<h1 align="center">Boosting with XGBOOST</h1>

## Program so far

- Linear and Logistic Regression
- Decision Trees
- Ensembling 

## John's thoughts

Great so far!!
John however thought that wouldn't it be great, if we could literally learn from our mistakes, and try to avoid/minimize it in the future.
This thought rattled his mind, when he had forgotten the laundry for umpteenth time as he was busy building models.
He wondered, whether this idea could be applied, to his just build model?
That would surely be interesting, and his model would surely outperform him.

He went berserk, and searched over the entire internet for such a thing, and when he found it, he was so happy.
**BOOSTING**, he muttered.

## Boosting

John lives in NewYork city, and he has obviously seen the game **Who Wants to Be a Millionaire** in which the contestant can get help from two options. 
a) Phone a Friend 
b) Audience Poll. 

It is assumed that contestant will call a person who has the adept knowledge of most of the things for answering the question of the contestant correctly. The second option is to take the poll from the audience and select the answer with the maximum number of votes. Now every individual in the audience might not be as clever as the person (contestant's friend) , but the contestant is likely to go with audience poll option rather than relying on his friend. Boosting uses the same concept where the emphasis is majorly on training the weak classifiers (every individual in audience poll) and giving the accurate results or strong classifier (poll results). This is the concept of **Boosting**.

## More on Boosting

The idea of boosting came out of the idea of whether a weak learner can be modified to become better.
Boosting (aka hypothesis boosting) refers to any Ensemble method that can combine several weak learners into a strong learner.
The general idea of most boosting methods is to train predictors sequentially, each trying to correct its predecessor. 

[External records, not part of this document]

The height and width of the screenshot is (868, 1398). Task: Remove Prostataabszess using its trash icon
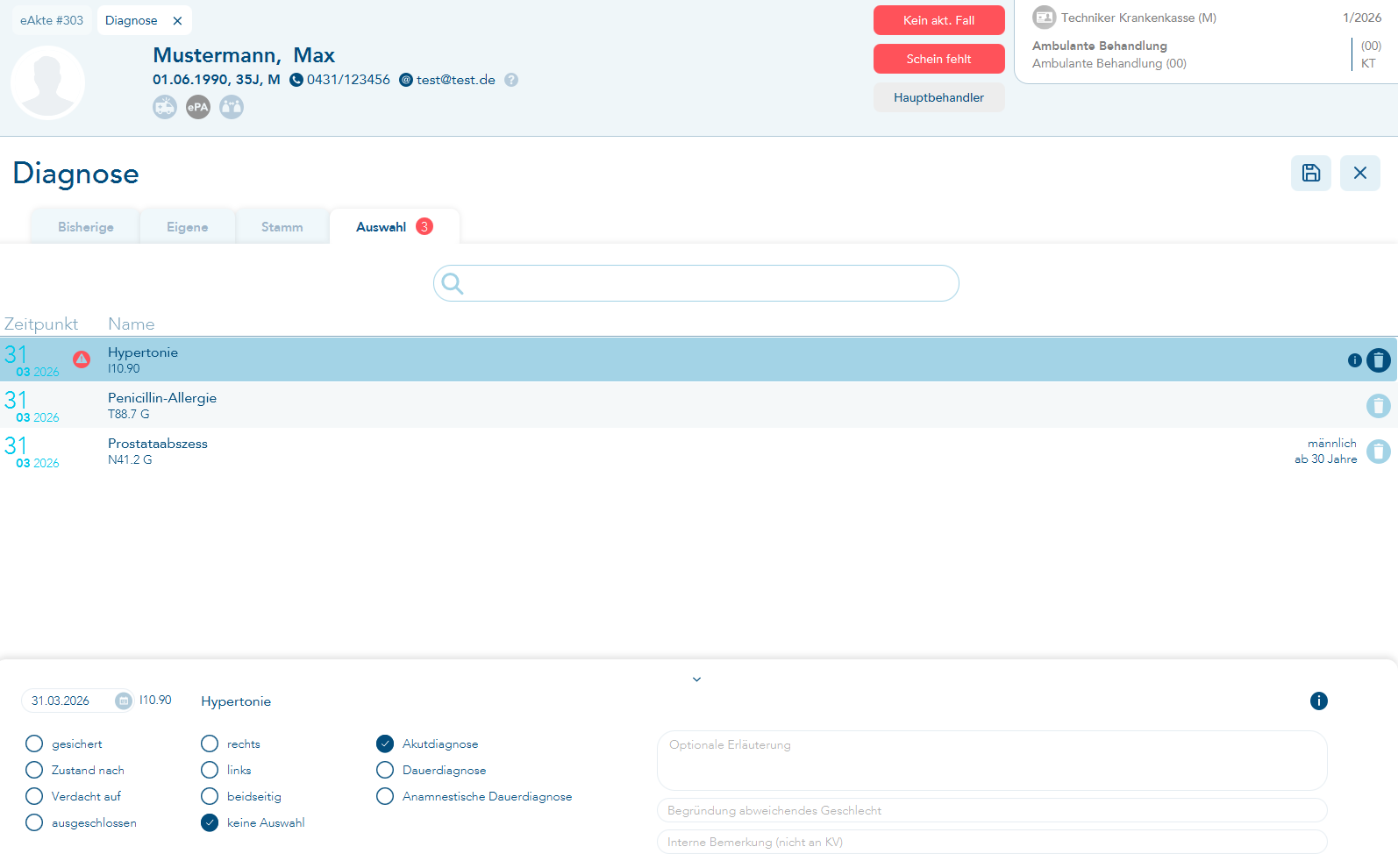tap(1378, 452)
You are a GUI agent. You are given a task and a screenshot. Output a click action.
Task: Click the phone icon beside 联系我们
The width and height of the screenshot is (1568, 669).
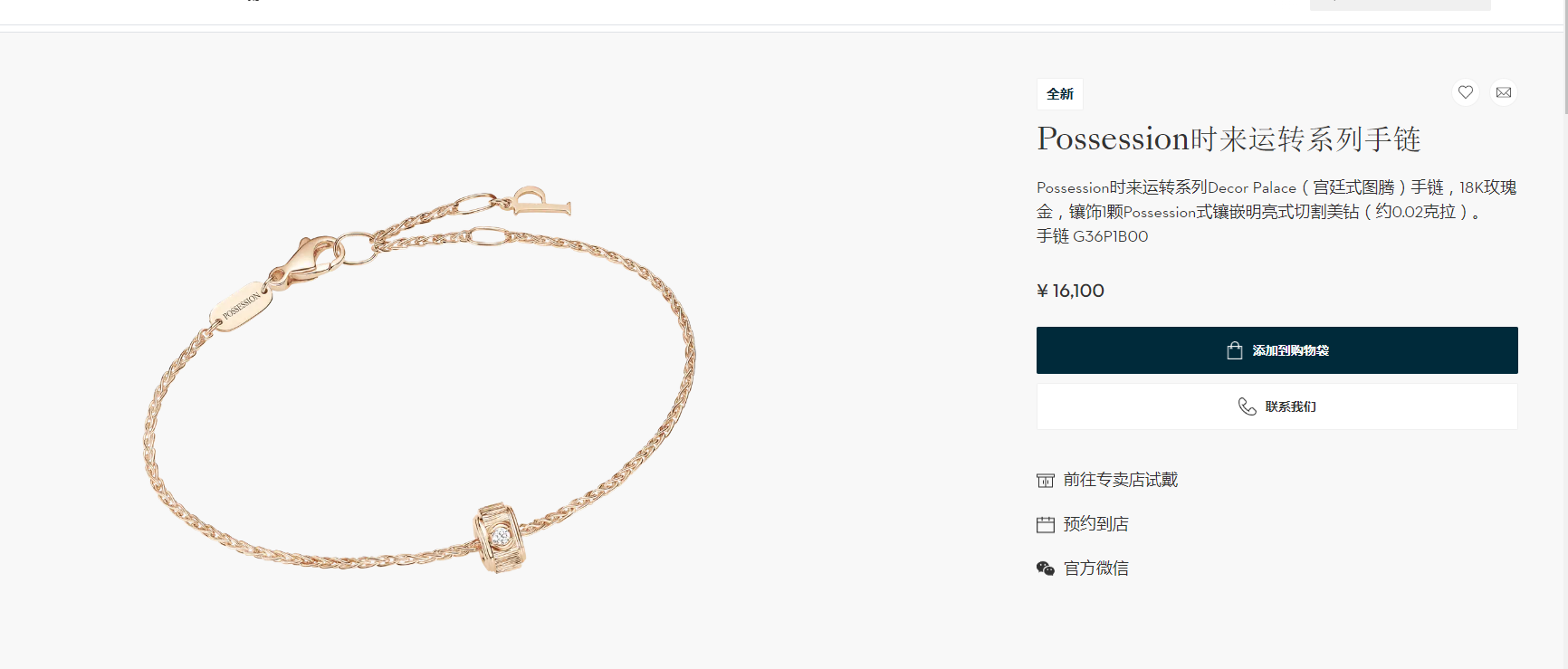1247,406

Hypothesis boosting works by filtering observations, leaving those observations that the previous weak learners can handle and focusing on developing new weak learns to handle the remaining difficult observations.
Boosting improves by reducing bias of every subsequent weak learner.

_The idea is to use the weak learning method several times to get a succession of hypotheses, each one refocused on the examples that the previous ones found difficult and misclassified._ 

Note : **Boosting** is applied when we have **High Bias and Low Variance**, whereas **Bagging** is applied in scenarios with **Low Bias and High Variance**. 

## How Boosting Works

Following are the steps involved in Boosting : 

1. Draw a random subset of training samples d1 without replacement from the training set D to train a weak learner C1.
2. Draw second random training subset d2 without replacement from the training set and add 50 percent of the samples that were previously falsely classified/misclassified to train a weak learner C2.
3. Find the training samples d3 in the training set D on which C1 and C2 disagree to train a third weak learner C3
4. Combine all the weak learners via majority voting.

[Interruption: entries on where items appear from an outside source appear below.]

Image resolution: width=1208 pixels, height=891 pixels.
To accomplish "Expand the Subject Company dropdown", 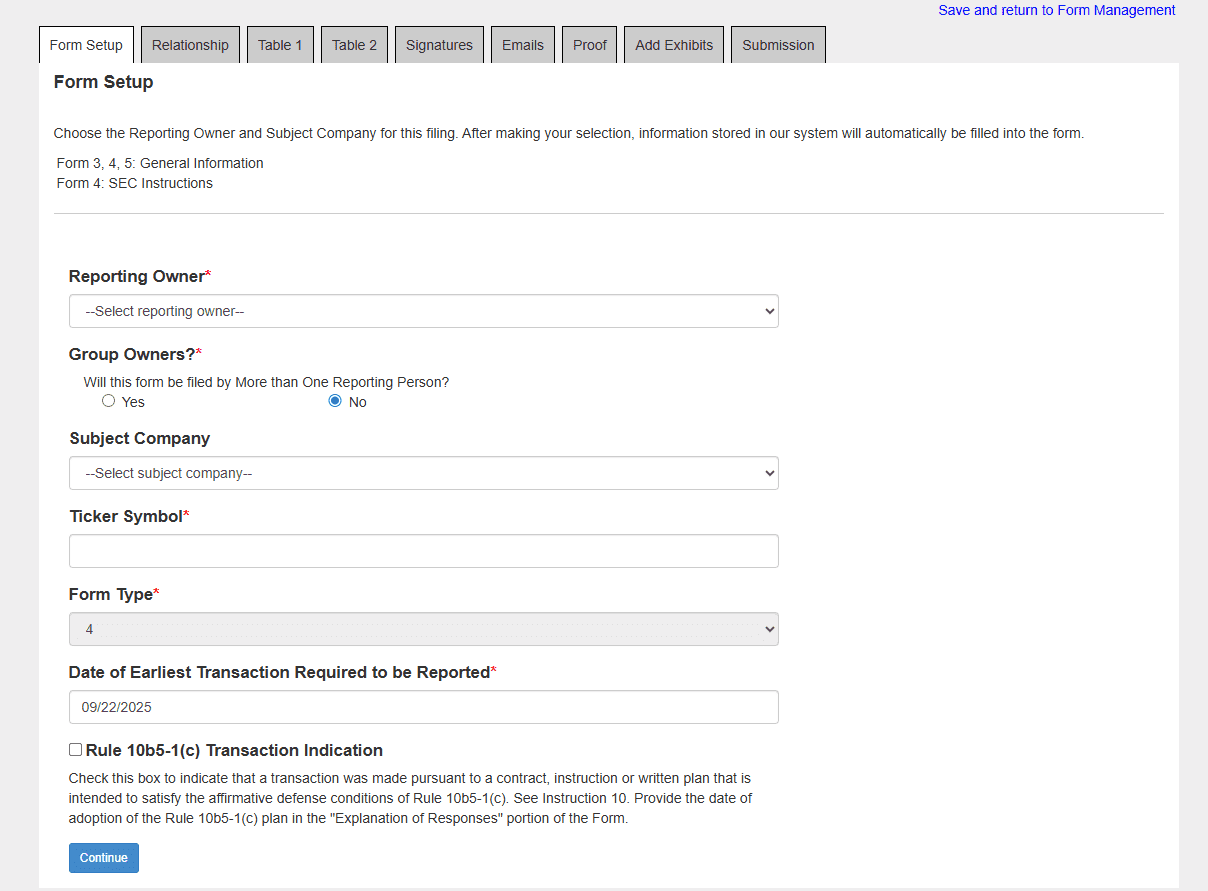I will (x=423, y=473).
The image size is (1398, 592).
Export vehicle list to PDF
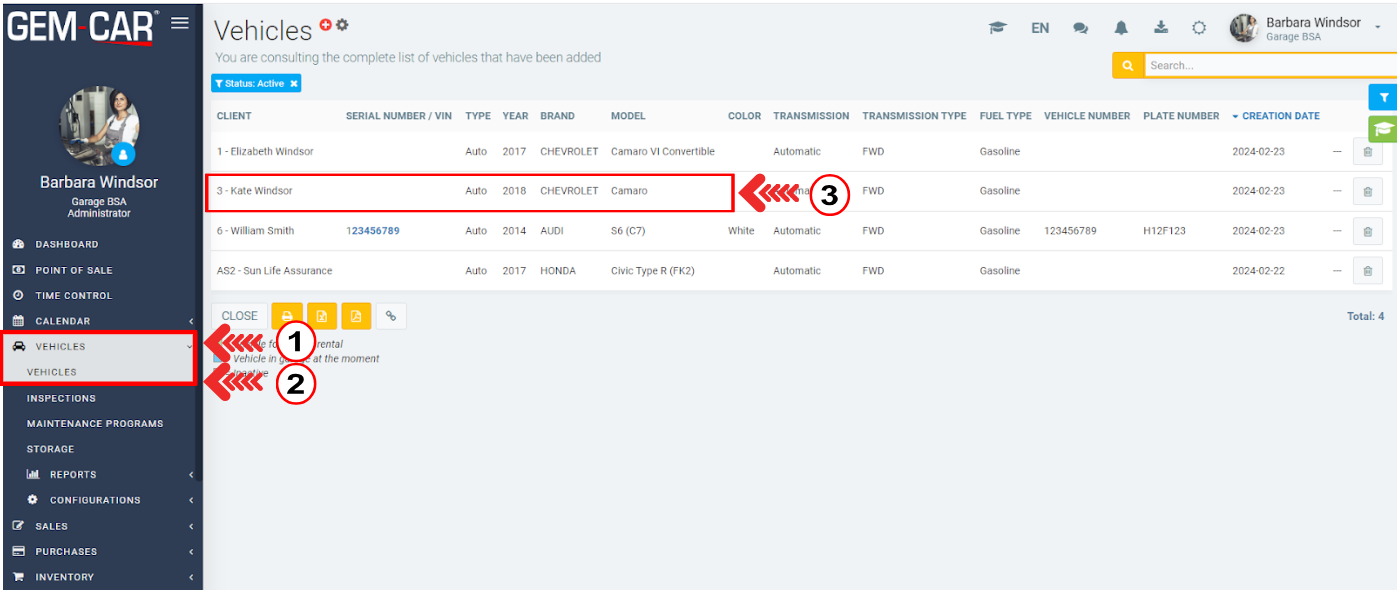click(x=356, y=316)
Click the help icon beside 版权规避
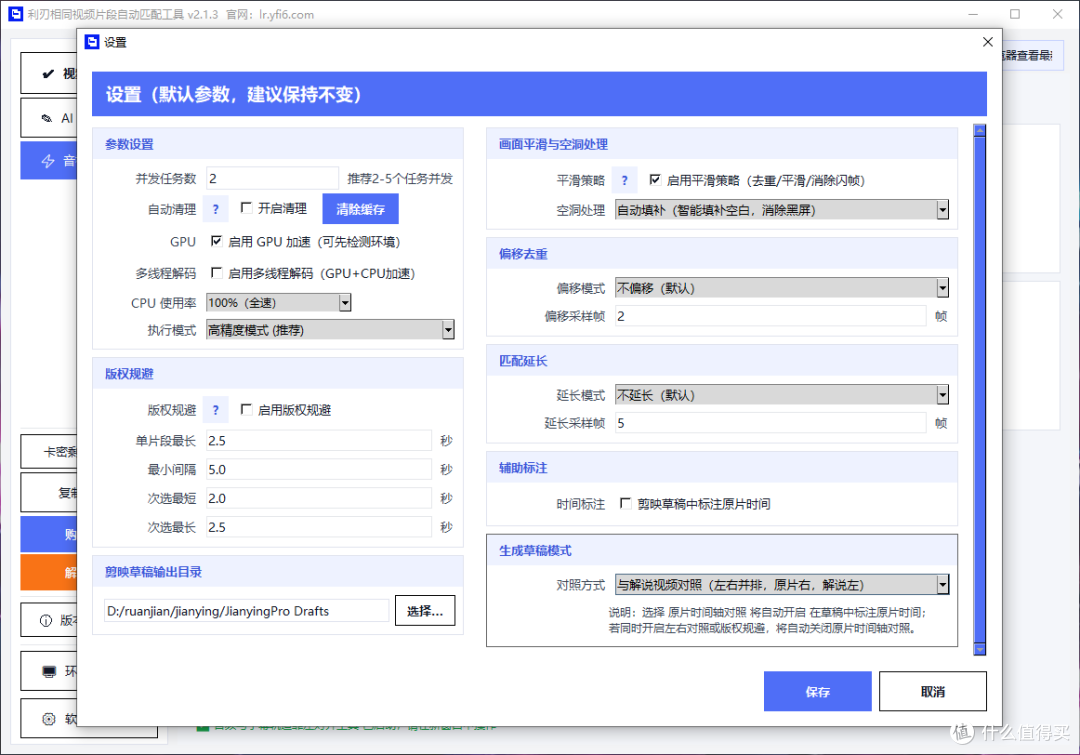The width and height of the screenshot is (1080, 755). tap(216, 411)
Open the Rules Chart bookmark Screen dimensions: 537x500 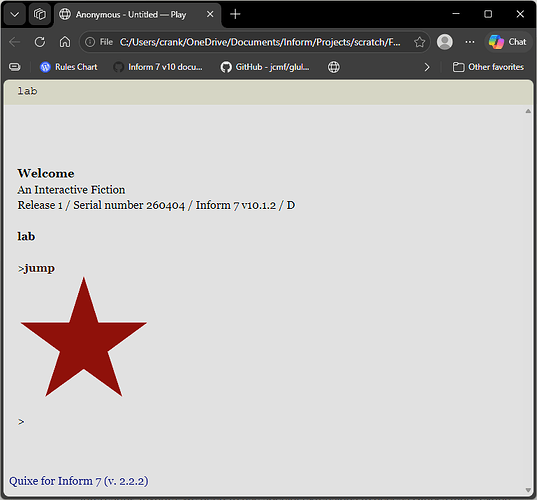pos(69,67)
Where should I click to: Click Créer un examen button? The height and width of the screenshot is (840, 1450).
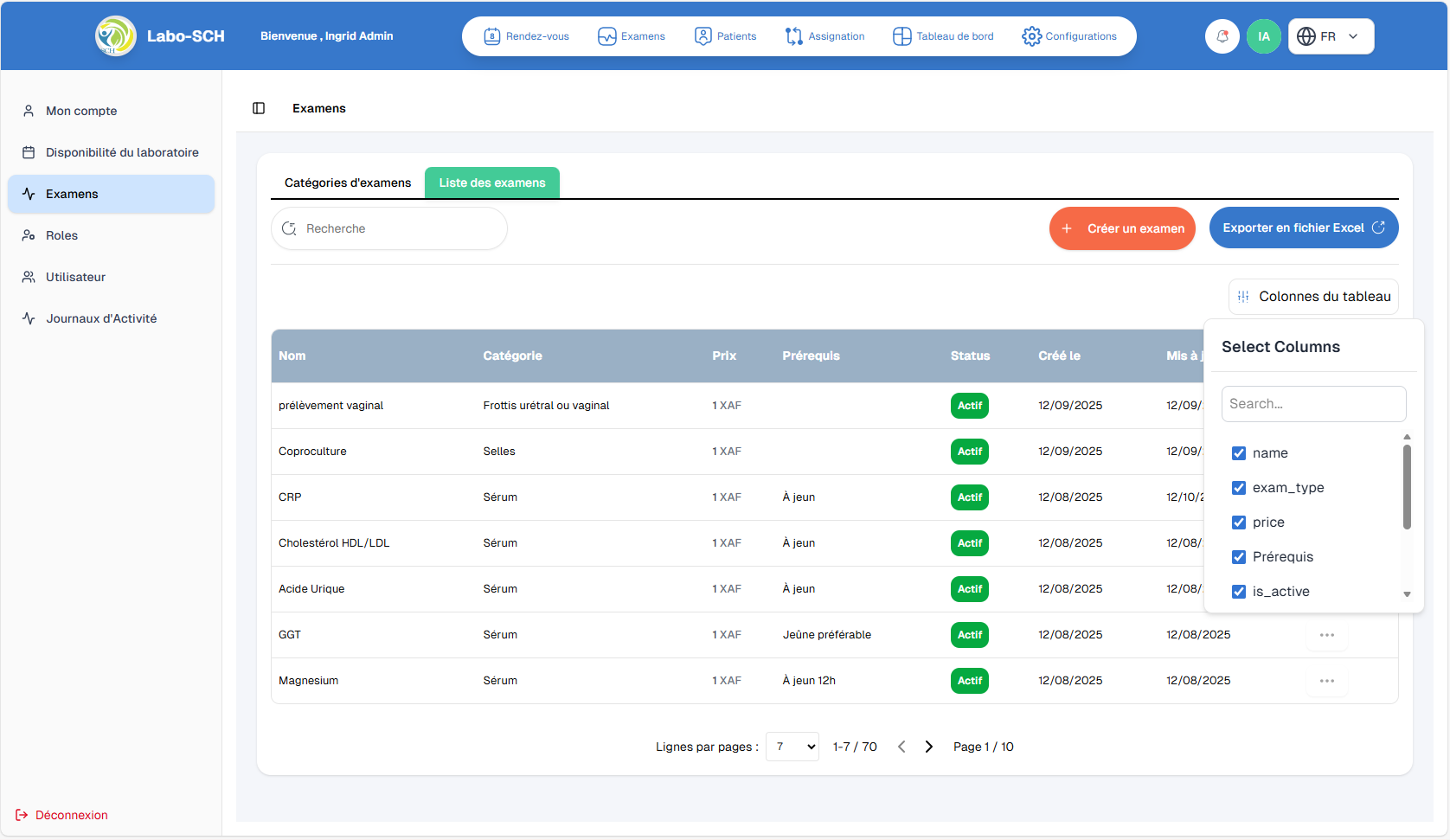(x=1122, y=228)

**Note :** Here d1, d2,... refer to data samples subset whereas C1, C2, C3, ... refer to classifiers.

Now, lets try and apply the above steps to an example.

## How Boosting Works

Let's say we have been given a binary classification problem as shown in the boxes 


## How Boosting Works

**Step 1.1:**
We start with box 1, we employ a weak learner which creates a boundary D1, which predicts blue region as positive and red region as negative.

**Step 1.2:**
Hence, we have identified 2 observations on the left hand side correctly positive, but we marked three positive observations on the right side incorrectly.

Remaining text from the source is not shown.